We may enclose the above classes in a class SimpleTextFormatter:

class SimpleTextFormatter:
   class Document:
      ...
   class Template:
      ...
   class Style:
      ...
   class StandardTemplate: Template
     ...

We may now show a simple example of using the text formatter:

myFormatter: obj SimpleTextFormatter
   doc: obj Document(StandardTemplate,10)
      addCont(T: ref Text, S: ref Style):
         addPar(Paragraph(T,S))
   doc.addCont("Introduction",temp.heading)
   doc.addCont("Once upon a time, ...",temp.bodyText)
   doc.addCont("The problem",temp.heading)
   doc.addCont("There was a programmer, ...",temp.bodyText)
   doc.print
  • The singular object myFormatter is subclassed from SimpleTextFormatter.
  • It defines a singular object doc subclassed from Document with arguments StandardTemplate and 10 – the latter setting lineMax to 10 characters. Note that StandardTemplate generates an object and a reference to this object is passed as the first argument to Document.
  • The doc-object has a method addCont, which inserts a Paragraph of a given Style in the Document.
  • Then doc.addCont is invoked four times putting two headings and two body texts into the document.
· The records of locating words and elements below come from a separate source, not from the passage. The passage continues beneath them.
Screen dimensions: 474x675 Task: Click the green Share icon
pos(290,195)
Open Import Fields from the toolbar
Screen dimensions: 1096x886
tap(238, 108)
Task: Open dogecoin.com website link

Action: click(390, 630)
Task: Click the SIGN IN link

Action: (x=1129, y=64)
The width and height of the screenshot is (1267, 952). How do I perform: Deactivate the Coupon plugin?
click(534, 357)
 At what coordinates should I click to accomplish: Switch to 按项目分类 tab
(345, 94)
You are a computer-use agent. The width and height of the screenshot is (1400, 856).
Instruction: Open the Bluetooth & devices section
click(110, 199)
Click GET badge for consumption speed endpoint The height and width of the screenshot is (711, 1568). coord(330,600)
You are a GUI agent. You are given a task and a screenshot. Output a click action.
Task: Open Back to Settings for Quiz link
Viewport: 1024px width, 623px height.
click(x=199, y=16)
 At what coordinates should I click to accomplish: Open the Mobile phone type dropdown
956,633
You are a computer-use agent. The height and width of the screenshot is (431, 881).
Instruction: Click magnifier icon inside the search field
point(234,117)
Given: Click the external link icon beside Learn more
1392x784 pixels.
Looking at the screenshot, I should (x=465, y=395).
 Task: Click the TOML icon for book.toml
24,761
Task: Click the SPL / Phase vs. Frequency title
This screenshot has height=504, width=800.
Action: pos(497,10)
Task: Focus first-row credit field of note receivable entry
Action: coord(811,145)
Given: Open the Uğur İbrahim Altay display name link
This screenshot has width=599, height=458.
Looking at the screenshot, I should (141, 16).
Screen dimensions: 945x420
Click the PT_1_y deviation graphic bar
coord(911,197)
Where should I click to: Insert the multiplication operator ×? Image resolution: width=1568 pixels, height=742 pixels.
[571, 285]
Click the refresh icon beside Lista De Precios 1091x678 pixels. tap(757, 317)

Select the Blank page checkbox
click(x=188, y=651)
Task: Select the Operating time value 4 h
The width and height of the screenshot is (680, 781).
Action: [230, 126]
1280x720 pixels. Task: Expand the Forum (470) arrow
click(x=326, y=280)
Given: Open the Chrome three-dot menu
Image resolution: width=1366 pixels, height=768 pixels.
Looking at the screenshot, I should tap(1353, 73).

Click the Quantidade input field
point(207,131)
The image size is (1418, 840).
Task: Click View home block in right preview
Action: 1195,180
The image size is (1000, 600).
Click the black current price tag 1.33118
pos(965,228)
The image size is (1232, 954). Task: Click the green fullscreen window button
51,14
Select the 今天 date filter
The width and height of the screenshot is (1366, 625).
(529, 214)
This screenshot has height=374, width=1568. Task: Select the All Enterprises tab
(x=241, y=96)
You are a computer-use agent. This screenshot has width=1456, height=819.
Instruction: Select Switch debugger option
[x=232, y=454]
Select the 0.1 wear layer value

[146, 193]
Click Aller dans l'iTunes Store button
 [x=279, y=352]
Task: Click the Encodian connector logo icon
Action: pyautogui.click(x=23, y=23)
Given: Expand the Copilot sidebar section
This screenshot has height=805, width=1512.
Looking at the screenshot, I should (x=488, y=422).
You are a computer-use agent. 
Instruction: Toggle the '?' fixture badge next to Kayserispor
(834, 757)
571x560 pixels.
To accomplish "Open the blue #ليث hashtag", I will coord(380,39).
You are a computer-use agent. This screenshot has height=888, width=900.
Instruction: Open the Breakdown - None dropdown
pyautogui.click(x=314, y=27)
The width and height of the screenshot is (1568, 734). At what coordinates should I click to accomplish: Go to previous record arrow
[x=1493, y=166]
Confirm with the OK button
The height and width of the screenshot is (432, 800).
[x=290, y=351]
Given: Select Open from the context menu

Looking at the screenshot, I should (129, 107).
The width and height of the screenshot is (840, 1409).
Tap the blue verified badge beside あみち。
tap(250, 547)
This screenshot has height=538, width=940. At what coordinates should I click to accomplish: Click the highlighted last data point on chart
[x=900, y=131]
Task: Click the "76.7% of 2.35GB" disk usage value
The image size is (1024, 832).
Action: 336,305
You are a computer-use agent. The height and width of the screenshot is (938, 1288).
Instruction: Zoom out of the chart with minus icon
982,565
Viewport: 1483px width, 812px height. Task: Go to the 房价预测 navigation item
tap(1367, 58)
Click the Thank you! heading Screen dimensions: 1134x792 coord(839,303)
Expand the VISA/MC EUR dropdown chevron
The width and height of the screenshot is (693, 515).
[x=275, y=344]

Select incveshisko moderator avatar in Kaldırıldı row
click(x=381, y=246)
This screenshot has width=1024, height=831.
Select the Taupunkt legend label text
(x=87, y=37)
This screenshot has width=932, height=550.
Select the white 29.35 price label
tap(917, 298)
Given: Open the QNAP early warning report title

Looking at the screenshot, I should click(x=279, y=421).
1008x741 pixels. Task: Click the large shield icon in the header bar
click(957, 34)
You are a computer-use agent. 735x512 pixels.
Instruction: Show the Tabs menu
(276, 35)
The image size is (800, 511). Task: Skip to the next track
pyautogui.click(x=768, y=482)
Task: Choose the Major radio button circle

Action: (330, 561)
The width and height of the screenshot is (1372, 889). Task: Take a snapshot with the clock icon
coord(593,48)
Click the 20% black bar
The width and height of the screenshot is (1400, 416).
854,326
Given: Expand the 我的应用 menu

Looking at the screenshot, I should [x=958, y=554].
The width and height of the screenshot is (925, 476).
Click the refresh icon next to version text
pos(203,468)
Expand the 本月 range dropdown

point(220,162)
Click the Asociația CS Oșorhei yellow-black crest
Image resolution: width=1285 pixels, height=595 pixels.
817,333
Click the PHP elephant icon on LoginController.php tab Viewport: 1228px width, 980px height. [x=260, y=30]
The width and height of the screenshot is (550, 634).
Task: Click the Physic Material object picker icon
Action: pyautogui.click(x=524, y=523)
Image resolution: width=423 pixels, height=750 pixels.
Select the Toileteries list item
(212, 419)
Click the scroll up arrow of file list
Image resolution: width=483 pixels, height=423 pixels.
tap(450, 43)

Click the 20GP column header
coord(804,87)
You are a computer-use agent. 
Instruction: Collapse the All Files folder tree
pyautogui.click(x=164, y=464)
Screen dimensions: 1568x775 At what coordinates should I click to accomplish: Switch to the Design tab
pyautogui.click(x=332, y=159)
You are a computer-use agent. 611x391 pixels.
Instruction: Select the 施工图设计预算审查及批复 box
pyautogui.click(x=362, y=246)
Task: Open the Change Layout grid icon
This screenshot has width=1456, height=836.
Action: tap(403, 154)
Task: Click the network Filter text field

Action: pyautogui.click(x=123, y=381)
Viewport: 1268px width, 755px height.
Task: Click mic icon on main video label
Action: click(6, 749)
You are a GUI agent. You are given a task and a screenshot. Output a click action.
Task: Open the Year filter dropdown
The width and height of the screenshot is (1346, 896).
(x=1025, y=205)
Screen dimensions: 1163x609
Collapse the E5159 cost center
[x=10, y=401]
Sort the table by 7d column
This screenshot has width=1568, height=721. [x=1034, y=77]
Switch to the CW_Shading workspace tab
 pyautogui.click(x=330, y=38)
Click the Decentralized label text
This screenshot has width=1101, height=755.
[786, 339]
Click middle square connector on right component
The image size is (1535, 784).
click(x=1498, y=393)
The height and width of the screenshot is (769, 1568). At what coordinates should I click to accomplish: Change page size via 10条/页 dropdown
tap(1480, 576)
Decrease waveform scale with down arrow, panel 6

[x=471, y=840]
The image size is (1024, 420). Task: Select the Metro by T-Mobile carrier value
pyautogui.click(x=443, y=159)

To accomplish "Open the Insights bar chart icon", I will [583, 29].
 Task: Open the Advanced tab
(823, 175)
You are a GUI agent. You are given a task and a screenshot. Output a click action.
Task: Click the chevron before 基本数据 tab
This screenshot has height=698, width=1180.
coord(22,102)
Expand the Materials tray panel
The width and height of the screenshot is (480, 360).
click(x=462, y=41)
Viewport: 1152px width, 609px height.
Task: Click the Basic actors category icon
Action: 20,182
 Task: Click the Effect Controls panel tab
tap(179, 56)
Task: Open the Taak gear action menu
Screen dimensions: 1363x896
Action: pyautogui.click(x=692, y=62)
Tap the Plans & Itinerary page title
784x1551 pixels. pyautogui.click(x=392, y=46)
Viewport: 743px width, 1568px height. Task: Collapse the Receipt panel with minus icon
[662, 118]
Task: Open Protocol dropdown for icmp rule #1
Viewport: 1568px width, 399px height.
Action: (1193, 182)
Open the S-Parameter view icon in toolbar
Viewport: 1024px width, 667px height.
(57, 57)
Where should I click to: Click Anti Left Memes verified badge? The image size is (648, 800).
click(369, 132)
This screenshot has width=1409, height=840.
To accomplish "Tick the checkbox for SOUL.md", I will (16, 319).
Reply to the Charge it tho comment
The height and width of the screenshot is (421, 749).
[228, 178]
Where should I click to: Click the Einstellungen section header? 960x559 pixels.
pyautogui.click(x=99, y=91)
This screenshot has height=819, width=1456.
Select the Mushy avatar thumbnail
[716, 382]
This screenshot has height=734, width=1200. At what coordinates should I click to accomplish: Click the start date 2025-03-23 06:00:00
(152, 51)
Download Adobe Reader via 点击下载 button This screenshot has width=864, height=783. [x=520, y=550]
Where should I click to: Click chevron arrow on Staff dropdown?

For the headings, the theStyle.bodyText is used and for the body texts theStyle.bodyText is used.
  • Finally it prints the document which gives the following output:
1. Introduction
   Once up
   on a tim
   e, ...
2. The problem
   There w
   as a pro
   grammer,
    ...

As can be seen, the format method may insert newlines inside a word – a real text formatting system should of course not do that.

Discussion

In the example above, we have only defined a single subclass, StandardDocument of Document and a single StandardTemplate. We may of course defined several subclasses of Document and Template. Most publishers, professional societies, etc., have their own document and template formats. For MS Word and LaTex there are numerous possibilities depending on the use of the document.

The above text formatter is very simple. If you consider at systems like MS Word, it contains a large amount of options for formating a given document. This includes fonts and font families – class Style may be extended to include a font, a font size, etc. A Paragraph may include how it is to be adjusted. A Document may have a size (A4, US Letter, …) and it may have a page orientation (landscape or portrait).

In MS Word its is possible to change the template of a given document. This implies that there must be a procedure/algorithm for converting the style of each paragraph to a similar style in the new tempalte. In MS Word this is mainly done by selecting a style of the same name.

It is a major task to develop a text system that resembles MS Word. The above classes may be extended to some extent, but it is unlikely that the structure of these classes may expand into something like MS Word. We leave it is a challenge!

Exercise

Add methods that generates a HTML-document from the content of a Document object.